PLANET OF THE OOD by Keith Temple
Story 36

Synopsis:
The Doctor sets co-ordinates at random, landing the TARDIS in a snowy landscape. He and Donna soon find a dying Ood, which talks of a "circle". They come to Ood Operations, a company who market and ship the Ood across local space, and learn they're on Ood-Sphere. Donna is appalled to realise the Ood are slaves. The Doctor suspects there's more to it than simple obedience. Their investigations coincide with increasing outbreaks in the Ood, some of whom are now going berserk. Halpen, head of OO, believes the Doctor is causing trouble, and when the Ood break out of captivity
en masse, he sets off for Warehouse 15, where he can put a stop to it. The Doctor and Donna are led there by the chief Ood, Ood Sigma, and they find a giant Ood brain, which Halpen now plans to blow up. They note the brain is kept quiet by a "circle" of machines. Halpen realises that Ood Sigma has been slowly feeding him a substance that effects a transformation into an Ood, and the Doctor stops the planned explosions, and breaks the circle, freeing the Ood. Word travels fast, and soon the Ood are being returned to their natural home planet. But not before Ood Sigma gives the Doctor a warning of the future...
Review:-
Donna Noble meets some proper aliens on a proper alien planet, and the Doctor finds old friends and old problems...

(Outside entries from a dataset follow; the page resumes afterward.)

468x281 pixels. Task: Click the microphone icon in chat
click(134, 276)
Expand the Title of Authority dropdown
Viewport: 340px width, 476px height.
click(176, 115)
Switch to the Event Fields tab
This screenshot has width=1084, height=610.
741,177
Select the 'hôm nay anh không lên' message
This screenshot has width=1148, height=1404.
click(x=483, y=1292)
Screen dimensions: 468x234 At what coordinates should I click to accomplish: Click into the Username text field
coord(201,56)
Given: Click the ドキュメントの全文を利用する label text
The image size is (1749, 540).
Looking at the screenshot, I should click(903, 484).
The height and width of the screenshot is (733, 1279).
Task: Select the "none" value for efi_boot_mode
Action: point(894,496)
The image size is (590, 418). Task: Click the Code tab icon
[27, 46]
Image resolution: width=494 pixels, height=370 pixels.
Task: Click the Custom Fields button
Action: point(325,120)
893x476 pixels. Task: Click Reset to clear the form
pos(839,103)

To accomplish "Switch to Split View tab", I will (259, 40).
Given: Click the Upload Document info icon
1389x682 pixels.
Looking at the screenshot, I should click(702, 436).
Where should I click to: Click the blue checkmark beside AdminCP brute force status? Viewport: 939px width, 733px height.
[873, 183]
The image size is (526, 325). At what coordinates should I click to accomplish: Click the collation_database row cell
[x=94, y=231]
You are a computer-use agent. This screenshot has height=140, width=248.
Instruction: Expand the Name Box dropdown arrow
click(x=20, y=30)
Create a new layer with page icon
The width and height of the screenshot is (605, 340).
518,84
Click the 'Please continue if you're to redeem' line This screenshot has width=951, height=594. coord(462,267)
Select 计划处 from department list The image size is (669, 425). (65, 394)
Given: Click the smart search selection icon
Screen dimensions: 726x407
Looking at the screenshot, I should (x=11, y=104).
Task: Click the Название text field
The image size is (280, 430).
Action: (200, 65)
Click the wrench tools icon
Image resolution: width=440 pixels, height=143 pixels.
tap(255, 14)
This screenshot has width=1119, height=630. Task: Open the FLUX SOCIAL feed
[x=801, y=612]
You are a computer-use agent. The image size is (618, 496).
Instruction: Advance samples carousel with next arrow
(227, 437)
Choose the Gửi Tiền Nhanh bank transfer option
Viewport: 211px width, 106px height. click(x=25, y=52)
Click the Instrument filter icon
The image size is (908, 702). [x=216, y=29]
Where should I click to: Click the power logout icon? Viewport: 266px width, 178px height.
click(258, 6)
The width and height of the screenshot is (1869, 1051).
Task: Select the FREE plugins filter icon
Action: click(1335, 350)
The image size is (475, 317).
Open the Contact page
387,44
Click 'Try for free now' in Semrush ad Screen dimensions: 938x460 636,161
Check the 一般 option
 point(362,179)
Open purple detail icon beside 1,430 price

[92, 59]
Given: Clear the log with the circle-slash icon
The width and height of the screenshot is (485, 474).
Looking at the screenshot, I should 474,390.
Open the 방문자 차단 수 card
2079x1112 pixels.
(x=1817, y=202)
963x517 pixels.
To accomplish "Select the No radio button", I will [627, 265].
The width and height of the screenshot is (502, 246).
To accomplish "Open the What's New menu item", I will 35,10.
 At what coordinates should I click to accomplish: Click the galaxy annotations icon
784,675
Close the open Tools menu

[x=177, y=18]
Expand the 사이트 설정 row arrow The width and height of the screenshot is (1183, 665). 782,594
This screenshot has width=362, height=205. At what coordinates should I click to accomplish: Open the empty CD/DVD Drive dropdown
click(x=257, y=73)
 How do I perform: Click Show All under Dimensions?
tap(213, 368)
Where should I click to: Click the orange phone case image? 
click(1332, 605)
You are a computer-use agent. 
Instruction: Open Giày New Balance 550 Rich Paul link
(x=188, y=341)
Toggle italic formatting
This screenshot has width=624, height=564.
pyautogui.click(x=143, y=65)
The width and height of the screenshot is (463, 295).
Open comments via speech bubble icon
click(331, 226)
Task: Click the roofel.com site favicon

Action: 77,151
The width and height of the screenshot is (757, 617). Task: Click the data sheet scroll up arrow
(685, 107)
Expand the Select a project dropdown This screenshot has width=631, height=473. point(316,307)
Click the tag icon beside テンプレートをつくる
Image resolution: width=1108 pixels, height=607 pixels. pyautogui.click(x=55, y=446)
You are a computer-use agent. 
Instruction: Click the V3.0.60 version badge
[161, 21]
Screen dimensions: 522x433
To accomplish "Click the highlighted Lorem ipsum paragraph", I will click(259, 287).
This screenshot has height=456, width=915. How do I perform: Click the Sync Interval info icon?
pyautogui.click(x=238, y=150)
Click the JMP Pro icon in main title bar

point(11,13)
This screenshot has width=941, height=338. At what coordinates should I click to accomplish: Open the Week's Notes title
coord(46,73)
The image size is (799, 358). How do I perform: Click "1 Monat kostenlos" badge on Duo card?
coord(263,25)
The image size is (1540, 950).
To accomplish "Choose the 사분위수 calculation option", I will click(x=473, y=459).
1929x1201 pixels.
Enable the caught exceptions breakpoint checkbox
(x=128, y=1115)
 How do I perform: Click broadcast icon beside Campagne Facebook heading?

After their minimal role in
The Impossible Planet/The Satan Pit, the chance for the Ood to take centre stage seems pretty sound. Their servile nature leads to an examination of slavery, with humans seeming to see nothing strange in the arrangement. But the Doctor and Donna take a wider perspective.
Halpen, the selfish head of OO, is excellently played by Tim McInnerny, striking the right note of economic brutality and vain obsession that has been the mark of many a bad guy over the years. He's credibly the sort of man who could see Ood as sub-human, and yet welcome the presence of his loyal Ood, Ood Sigma. That duality, combined with some useful dialogue about OO being a family business, helps fill out the character, who could so easily have been crudely dismissed.
Less impressive is Kess, head of security, who sees the Ood in purely black & white terms, and comes to a fitting end when they turn the tables.
What doesn't quite work is the Ood revolt. Like their last appearance, they seem to be operated by a superior intelligence, but this time it is one of their own, and all part of a unifying whole.
The sinister presence in Warehouse 15 turns out to be a giant super-brain, held in check by a circle of machinery. The Ood need to break the circle to free the brain and complete themselves... regrettably, this is a little bit opaque, and whilst the notion that the servility of the Ood is connected to having one of their brains cut off and replaced is memorably gruesome, it throws up more questions than answers. That a race could evolve with exterior brains on a string is perhaps no more silly than the curious circular feet of
the Sensorites (who remarkably get a mention here!), but when Halpen is later mutated into an Ood by the repeated ingestion of Ood DNA, or whatever it was, logic and reason throw their hands up in defeat.
That the idea of freeing the Ood from slavery, as Donna correctly points out, is wrapped up with their special Song tips this further over the edge. I'm afraid I took all that guff about the wonder of the music to be a metaphor for the over-rated and samey works of Murray Gold,
uber-composer for the New Series. It's certainly a more bearable metaphor than Halpen comparing the slaughter of the rabid Ood to the treatment of Foot & Mouth Disease, which seems not to have concerned many other people. There have been clunking and insulting metaphors used in the last few years, so FMD comes as little surprise. Perhaps nowhere is safe from the pen of the pretend-satirist.
Whilst it is nice that the Doctor and Donna win the Ood over by their actions and compassion, and this is then repaid when their lives are threatened, it's questionable how much they actually achieve. Ood Sigma was clearly working on Halpen for a long time, and it was Halpen's scientist who was the 'Friends Of The Ood' activist all along. Perhaps it was the mask of confusion that they brought that helped cover the rest until the time came. Perhaps.
Whilst undeniably set in beautiful scenery (though the frozen landscape is one of many elements reminiscent of
Revelation of the Daleks), and with a straightforward tale to tell about slavery being bad, I just felt that there was the script wasn't as wonderful as it clearly thought it was, and there was too many brains used to the wrong effect. And the now-tiresome comments such as telling the Doctor his song will soon end is trying to do too much.
It was good. But it could have been better.
Disclaimer: I have watched this story.